I wheeled the first Phoscanner (slightly older model) into the kitchen and positioned the lens overlooking the center island and centered on the cabinets where three stacks of dishes fell onto the floor, even though the cabinets have child-proof locks I never took off.
The second Phoscanner was taken off its main module and I carried it upstairs, near my bedroom where I’ve heard footsteps and scratching noises during the night. No water pipes rattling or mice activity can account for deliberately paced heavy stomps that creak along the weak middle panel of the floor. I know this house too well. Ashley used to sneak out of her room at night for a swig of orange soda and the creaky board acted as an unintended alarm system.
Side equipment check? Six-pack of beer, notepad, and phone with multiple alarms set around 8AM.
I will update in the morning.
March 9th, 2029 —
Last night, I got my first pieces of evidence.
Take them as you will.
My biased analysis?
I can see a female figure with shoulder-length hair standing next to the wall that divides the living room from the main hallway. The shapes of a nose and mouth are vague but obvious. The phoscanner is bouncing particles off something where human eyes would be. I reject calling this a ghost girl with glowing eyes only because I no longer read comic books or wet the bed. And if it wasn’t obvious, I was not in the room at 3:04AM where the phoscanner activated.
After my little scare at the command center, I recovered by microwaving a bag of popcorn and eating my feelings away as I planned to import the rest of the night’s data. I read through the upstairs detector logs and had one item of notice. A microphone in Jaclyn’s room peaked for no reason around 3:20AM. No other readings.
I imported the SD card from the upstairs tripod as the sun welcomed the day. Once again, I was confounded.
At 3:27AM, the upstairs scanner had chirped to life. One image was captured. I wasn’t expecting a sheet with eyeholes but I can’t call this thing a ‘spirit’. And in the half-second of the flash, this five-fingered thing manifested on the left side of the image while stretching to the ceiling. What’s the scale? Could be an average arm, which measures about 2.5 feet. For comparison, the window behind the arm is 2.5 by 4.2 feet. Who knows? It could be twice the size of the window. Impossible to tell right now.
But where did it come from? I was in my office during the capture and the phoscanner does not leave exposure-related smeary ghost images (no pun intended). More tests on the second floor will follow in the coming days.

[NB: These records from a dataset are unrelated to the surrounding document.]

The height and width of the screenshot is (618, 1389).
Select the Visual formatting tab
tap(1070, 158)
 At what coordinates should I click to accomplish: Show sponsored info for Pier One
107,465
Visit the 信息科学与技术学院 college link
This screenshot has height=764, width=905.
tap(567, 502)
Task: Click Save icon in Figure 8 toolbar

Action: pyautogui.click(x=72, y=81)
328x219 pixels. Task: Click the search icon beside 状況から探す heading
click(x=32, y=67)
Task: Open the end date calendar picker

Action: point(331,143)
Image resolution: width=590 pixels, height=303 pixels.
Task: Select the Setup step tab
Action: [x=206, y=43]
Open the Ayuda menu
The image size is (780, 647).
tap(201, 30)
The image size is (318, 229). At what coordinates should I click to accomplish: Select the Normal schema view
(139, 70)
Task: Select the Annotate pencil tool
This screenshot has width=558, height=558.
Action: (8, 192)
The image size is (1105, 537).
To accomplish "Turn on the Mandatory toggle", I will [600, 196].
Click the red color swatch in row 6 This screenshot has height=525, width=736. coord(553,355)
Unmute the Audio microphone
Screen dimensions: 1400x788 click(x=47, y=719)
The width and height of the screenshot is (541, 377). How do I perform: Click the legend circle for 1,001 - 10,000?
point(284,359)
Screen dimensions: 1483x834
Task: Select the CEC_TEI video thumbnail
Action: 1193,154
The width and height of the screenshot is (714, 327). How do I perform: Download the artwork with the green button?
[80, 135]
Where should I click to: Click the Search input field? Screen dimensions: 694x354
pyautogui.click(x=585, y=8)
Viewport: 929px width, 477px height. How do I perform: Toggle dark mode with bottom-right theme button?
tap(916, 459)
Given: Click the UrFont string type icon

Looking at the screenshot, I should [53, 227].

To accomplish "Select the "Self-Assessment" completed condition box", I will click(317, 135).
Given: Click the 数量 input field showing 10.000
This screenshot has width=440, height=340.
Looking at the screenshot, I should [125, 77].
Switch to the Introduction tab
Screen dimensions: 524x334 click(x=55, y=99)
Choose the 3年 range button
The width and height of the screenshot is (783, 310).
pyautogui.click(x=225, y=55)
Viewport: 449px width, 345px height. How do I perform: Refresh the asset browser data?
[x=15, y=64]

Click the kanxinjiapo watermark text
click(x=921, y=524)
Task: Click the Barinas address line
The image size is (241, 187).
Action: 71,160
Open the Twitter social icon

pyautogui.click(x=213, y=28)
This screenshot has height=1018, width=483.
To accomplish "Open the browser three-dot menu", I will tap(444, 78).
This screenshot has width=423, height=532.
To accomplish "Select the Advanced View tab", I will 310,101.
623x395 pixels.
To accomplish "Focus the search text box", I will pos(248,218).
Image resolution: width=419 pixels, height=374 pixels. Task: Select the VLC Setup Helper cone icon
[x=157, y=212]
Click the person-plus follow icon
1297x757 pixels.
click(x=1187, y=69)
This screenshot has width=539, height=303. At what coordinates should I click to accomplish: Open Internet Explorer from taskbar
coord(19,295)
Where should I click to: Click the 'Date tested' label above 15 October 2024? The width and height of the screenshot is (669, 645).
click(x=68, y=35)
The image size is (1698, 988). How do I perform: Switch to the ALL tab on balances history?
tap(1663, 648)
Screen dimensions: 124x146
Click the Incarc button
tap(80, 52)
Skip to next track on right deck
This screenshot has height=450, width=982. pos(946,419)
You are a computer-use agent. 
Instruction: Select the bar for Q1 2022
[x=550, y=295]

I’m still not a believer. It seems all too easy. Like I’m being toyed with. On the first night?
Four seconds after the ‘arm’ was scanned, 3:27:24AM, the final image of the night was captured.
This piece of evidence came from the ground floor Phoscanner, placed on a 3 foot tripod in the kitchen. It detected movement next to the granite island that my second wife forced me to install after a temper blowout on the 4th of July. No temperature drop or technical glitch could be found in the logs. It’s as if a person walked in front of the cannon lens of the scanner in pitch-black darkness and allowed this to be taken.
I honestly have nothing clever to say. The scanner seemed to detect an open-mouth female figure, different than the first scan, with very long hair, a T-shirt, and placing a hand on the island. I hesitate to say that the figure’s posture is ‘casual’ but I have no other words.
This afternoon, however, I did call my kids for the first time in six months.
They seem fine.
***
More tests will follow. But I need some sleep first.